Cuando no es una cosa es la otra, pero nada la tiene feliz.
-
¿Con qué le salió ahora?
-
Yo sé que la cagué, hermano. Nunca debí
haberle montado cachos con la hermana, pero pues el que me haya perdonado no
justifica que me arme mierdero por cualquier cosa cada vez que se le da la
gana. Le juro que ahora soy un tipo serio, ya no salgo ni con mi propia sombra.

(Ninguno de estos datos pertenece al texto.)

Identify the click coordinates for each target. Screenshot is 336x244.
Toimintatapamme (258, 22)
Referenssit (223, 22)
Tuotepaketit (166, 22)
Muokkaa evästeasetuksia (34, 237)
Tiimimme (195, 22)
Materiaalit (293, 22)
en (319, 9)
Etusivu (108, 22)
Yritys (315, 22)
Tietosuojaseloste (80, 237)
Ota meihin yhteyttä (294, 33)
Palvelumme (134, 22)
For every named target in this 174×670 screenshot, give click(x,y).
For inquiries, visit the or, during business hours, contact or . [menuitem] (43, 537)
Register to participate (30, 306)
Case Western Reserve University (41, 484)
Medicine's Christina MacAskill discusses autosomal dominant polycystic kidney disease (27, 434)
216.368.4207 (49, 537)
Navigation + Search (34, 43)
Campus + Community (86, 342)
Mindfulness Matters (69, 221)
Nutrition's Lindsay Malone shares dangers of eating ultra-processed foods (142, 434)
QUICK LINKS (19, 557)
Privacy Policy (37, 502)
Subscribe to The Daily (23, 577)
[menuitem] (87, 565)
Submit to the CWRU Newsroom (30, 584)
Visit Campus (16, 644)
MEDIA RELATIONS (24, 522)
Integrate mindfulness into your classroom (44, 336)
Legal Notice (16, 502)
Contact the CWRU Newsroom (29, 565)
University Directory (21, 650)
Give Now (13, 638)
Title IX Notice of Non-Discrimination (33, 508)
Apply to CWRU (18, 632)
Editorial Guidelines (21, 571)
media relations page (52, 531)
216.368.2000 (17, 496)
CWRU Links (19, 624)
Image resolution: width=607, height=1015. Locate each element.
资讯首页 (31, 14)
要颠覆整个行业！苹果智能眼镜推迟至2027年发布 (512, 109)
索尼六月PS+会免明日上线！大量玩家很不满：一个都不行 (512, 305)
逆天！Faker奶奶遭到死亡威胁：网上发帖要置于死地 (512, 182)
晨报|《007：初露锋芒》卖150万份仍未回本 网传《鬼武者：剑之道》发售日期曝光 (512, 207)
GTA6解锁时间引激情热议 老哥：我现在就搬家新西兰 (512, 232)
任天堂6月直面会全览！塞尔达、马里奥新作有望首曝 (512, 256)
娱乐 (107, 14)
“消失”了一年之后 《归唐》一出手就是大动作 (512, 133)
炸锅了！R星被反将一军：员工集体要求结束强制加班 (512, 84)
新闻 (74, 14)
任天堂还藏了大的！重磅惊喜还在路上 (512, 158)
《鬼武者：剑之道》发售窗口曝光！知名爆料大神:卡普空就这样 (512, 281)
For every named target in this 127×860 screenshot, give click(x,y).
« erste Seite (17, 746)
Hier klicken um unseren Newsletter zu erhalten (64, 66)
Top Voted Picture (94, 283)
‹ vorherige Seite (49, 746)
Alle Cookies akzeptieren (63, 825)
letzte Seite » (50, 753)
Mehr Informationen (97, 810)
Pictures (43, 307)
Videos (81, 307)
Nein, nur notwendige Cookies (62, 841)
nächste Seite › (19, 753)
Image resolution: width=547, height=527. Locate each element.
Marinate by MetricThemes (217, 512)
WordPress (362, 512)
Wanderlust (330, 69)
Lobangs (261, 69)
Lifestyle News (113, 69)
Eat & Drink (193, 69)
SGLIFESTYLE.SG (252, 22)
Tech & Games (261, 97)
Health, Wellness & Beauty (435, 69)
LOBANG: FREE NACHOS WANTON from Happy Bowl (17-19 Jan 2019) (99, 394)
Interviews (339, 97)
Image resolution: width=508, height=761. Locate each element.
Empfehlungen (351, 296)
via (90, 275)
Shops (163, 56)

Tanto será que le di las claves de Facebook, del correo, tiene la contraseña
del teléfono y acceso ilimitado a mi whatsapp. Marica, parece que eso no es
suficiente ¡ahora se quiere casar!
-
Hermano, eso le pasa por bolsón.
Timbró el teléfono. Yo no
voy a responder porque sé que no es para mí. Mi familia y yo tenemos un acuerdo
y es que no me llamen un día diferente al viernes a no ser que ocurra algo
extraordinario. Que responda este man, yo me voy a ver si le pido unos parches
prestados al celador y logro despinchar la bicicleta.
-
Tomás, venga que es para usted. Es de
Colombia.
* * *
Otra vez me llamaron de un
coro. ¡Qué aburrimiento! No voy a negar que me gusta mucho cantar y que agradezco
el gesto amable de quien me llamó a pesar de mi carácter de menopaúsica precoz,
pero tampoco puedo negar que no disfruto para nada manejar en el tráfico
insoportable de Bogotá y poner los latidos de mi corazón a mil a causa del odio
infinito que me despierta la estupidez de los otros conductores; porque eso sí,
de todos los conductores del mundo la menos estúpida soy yo. Es un odio tan
profundo, que muchas veces he recreado en mi cabeza una extasiante escena en la
que heroicamente saco una bazuca por la ventana de mi carruaje y logro abrirme
camino en la mal llamada Autopista Norte, y,
después de pasar por encima de los rezagos humeantes de ignominiosos
aspirantes a conductores de Fórmula Uno, logro llegar triunfante a mi destino,
con el tiempo suficiente de celebrar con un par de tintos. En fin. No puedo ni
quiero ponerme de digna. Ya le dije a Pedro que sí y a estas alturas del
partido no puedo salirle con pendejadas. Al toro por los cachos. De las pocas
buenas cosas que puede tener el volver a cantar en un coro es que me voy a
encontrar con una o dos personas que guardo en mi celosa y reducidísima lista
de afectos. ¡Ja! Como si estar en una lista de esas, o en cualquier otra lista,
sirviera de algo.
-¡Rebeca, cuánto tiempo!
Marica, yo pensé que no te iba a volver
a ver en la vida.
- Para que veas, Guillermo.
Uno no puede decir de esta agua no beberé porque es de la que más le toca
tomar.
Y comienza el ensayo. Si hay
algo que me moleste un poco más que la estupidez de los conductores de Bogotá,
es la estupidez del que jura que un título de cantante va a obrar milagros en
su vida, como por ejemplo, el de interpretar perfectamente el contenido de una
partitura sin haberse tomado la molestia de haber leído siquiera una maldita
nota antes del ensayo. Eso me molesta tanto, que hace que cada minuto se estire
y se estire hasta casi lograr la eternidad. A Pedro, el pobre director de este
maravilloso coro de estrellas rutilantes y sordas, le toca desperdiciar 120
maravillosos e irrecuperables minutos tratando de hacer un milagro aún más
grande: lograr que un coro de iluminados insensibles y cerebro tartamudo suene
afinado.
Por imposible que parezca,
por fin terminó el ensayo.
-
¿Todavía vives en el Norte?
-
Sí, Rebeca. ¿Vas para tu casa?
-
¿Sí, vienes conmigo?
-
Dale, pero no sé si te moleste que le diga a
un amigo que nos acompañe.
-
¿Cuál amigo?
-
Uno que ya conoces y que hace poco está viviendo
cerca de tu casa. Se trasteó bien al norte.
-
Marica, ni idea. ¿Cómo se llama?
-
Se llama Tomás y hace poco que llegó de USA.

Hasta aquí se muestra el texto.